IDEAS PARA ESCRIBIR...


Por: Pilar Alberdi

Cuando los hijos ya se encuentran atrapados en sus tareas, los nietos ocupados con sus estudios, y la Navidad ya apagó sus luces de fiesta y regocijo hasta el próximo mes de diciembre, es hora de volver a la creación literaria.
Tiempo de invierno. Aunque decir esto en Málaga, y más en este año de escasas lluvias, aunque no nos han faltado en otoño algunas inundaciones que han causado graves daños, bien parece un despropósito, pero lo que quería expresar es que este es el tiempo de volver al ensimismamiento de la tarea literaria, también a los paseos por la playa para ver amanecer y para recrear la mirada en el fuego del hogar cuando arrecien las tardes más frías.
Bien es verdad que ya no tengo a Luna, mi gran compañera, la que olisqueaba las flores de margaritas y seguía el vuelo de las mariposas, pero nos queda Kitt, un perro tan bueno como ella, con unos ojos negros enormes, el pelo claro, y una vitalidad que, aunque empieza a decaer, no representa la edad que tiene: once años.
Es, por tanto, este suave invierno mediterráneo un tiempo para ordenar papeles, revisar obras, y poner en marcha nuevos proyectos.
Sonreía ayer cuando encontré, ¡hay qué ver esta costumbre mía de guardar notas que no he perdido con los años!, algunas opiniones de escritores que intentaban explicar cómo habían surgido sus obras.
La cuestión se podría resumir en cómo aparecen las ideas para escribir los textos, pero muchas veces, los propios autores no saben explicarlo. Hay un tema que les preocupa, uno o más personajes que intuyen y a los que quieren darles forma... pero sus palabras no van más allá.
Voy a poner algunos ejemplos.
Nathaniel Hawthorne (1804-1864), el autor de La letra escarlata, si no han leído esta novela se las recomiendo, escribió unas notas muy interesantes que luego se publicaron en 1835 con el título Cuadernos americanos. En ellos apuntaba las ideas para escribir sus obras. Los párrafos comenzaban con frases como las que siguen: «Idea para un relato...», «Hacer el retrato de...», «La historia de un personaje que...», «Desarrollar...», «Mostrar más...» Y sobre estas ideas generales iba a dar a luz sus obras.
Louis Stevenson (1850-1894), el autor entre otras obras de La isla del tesoro, El extraño caso del Dr Jeckyll y Mr Hyde, Flecha Negra o El diablo de la botella, afirmaba que en esa búsqueda de ideas muchas iban a resultar vanas y lo definía de este modo: «Felizmente, todos disparamos a la luna con flechas que resultan ineficaces». A Louis Stevenson le preocupaban estas cuestiones y analizaba las obras de otros escritores, lo sabemos por sus testimonios.
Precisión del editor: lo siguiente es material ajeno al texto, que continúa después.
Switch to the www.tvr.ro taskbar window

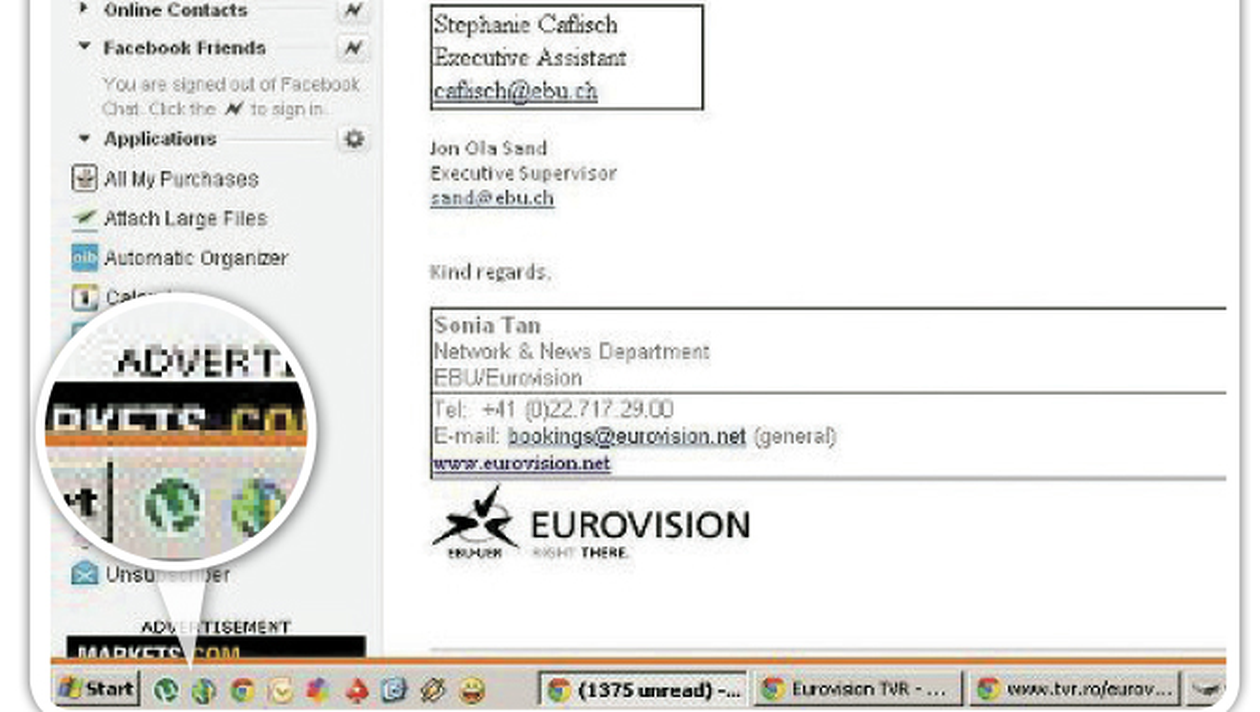1073,689
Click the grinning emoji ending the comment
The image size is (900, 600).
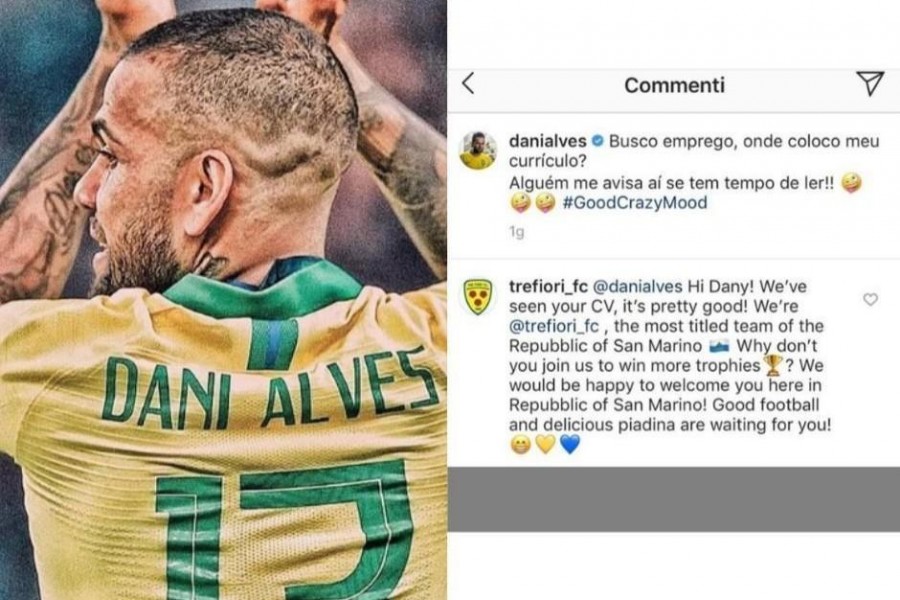click(x=521, y=444)
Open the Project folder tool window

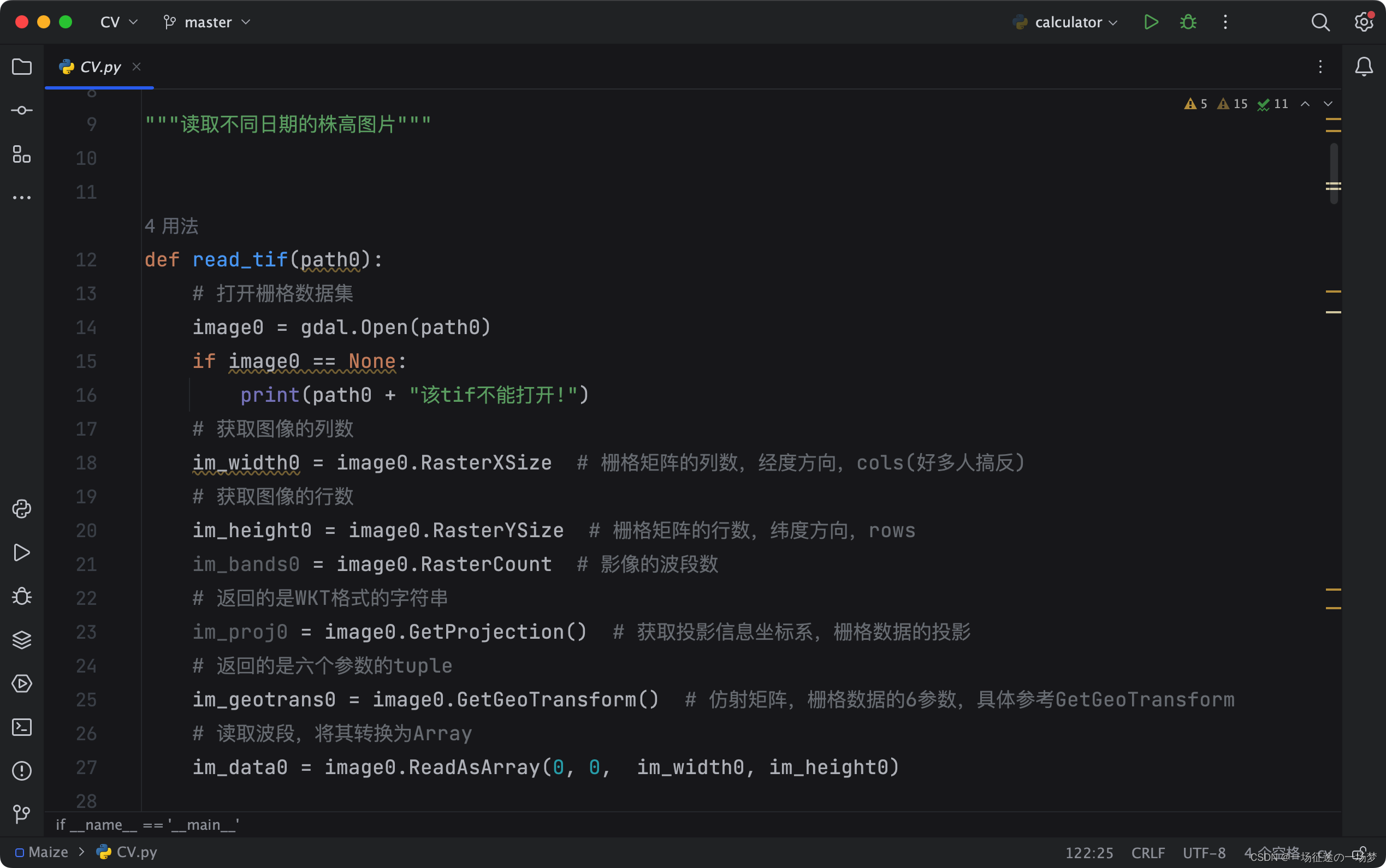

Por eso me gustaría traer aquí una afirmación suya sobre las lecturas que hizo de los textos de Shakespeare, escribió: «con la única excepción de Falstaff, todos los personajes masculinos de Shakespeare son, por decirlo así, de los que se casan». También confesó con total sinceridad que el mapa de su Isla del Tesoro fue idea de su padre, quien también lo dibujó para la primera edición. Y aquí se refleja esa otra parte de la vida de los escritores en las que personas de su entorno participan con sus opiniones y ayudan a definir la un camino y acaso una obra.
Otro escritor al que quiero referirme es Graham Greene (1904-1991). De este siempre me ha interesado su prosa serena y sencilla. En su obra En busca de un personaje, se preguntaba en sus notas para la novela El tercer hombre con qué contaba para comenzar la narración. Y lo explicó así: «Cuanto sé de la historia que estoy buscando, que estoy planeando, es que un hombre «surge»...» como vemos, en un espacio que aún no tenía claro, pero que debía situarse en el ambiente de la Segunda Guerra Mundial. La obra fue un encargo que desarrolló como novela para elaborar a continuación un guión de cine que le habían solicitado. Finalmente situó a su personaje principal yendo a visitar a un amigo en Viena, en esas condiciones da comienzo la historia, dentro de un género narrativo que hoy consideraríamos policíaco o de novela negra.
Así, de un modo sencillo, percibimos cómo desde nuestro insconsciente, ese gran director de nuestra vida, surge el impulso que nos obliga a escribir, a poner en claro aquello que queremos destacar o definir y que sólo es posible cuando nuestro consciente se pone a la tarea y decide colaborar de una forma más analítica. Es entonces acabamos dando forma a nuestras historias y no nos alejamos de ellas hasta poner el punto y final.

2 comentarios:

  1. Es curiosa la forma en que cuando intentas corregir una obra pasada, habiendo una nueva en tu cabeza que pugna por salir a la luz, te atascas una y otra vez hasta que la segunda cobra forma, se deja poner en papel y te absorbe por completo en ella.
    Es raro ese mecanismo disparador que hace funcionar el teclado a velocidad de vértigo cuando algo se intenta plasmar. Algo que solo puedes entrever de una forma mínima aún.
    La luz gris del invierno reluce aún así.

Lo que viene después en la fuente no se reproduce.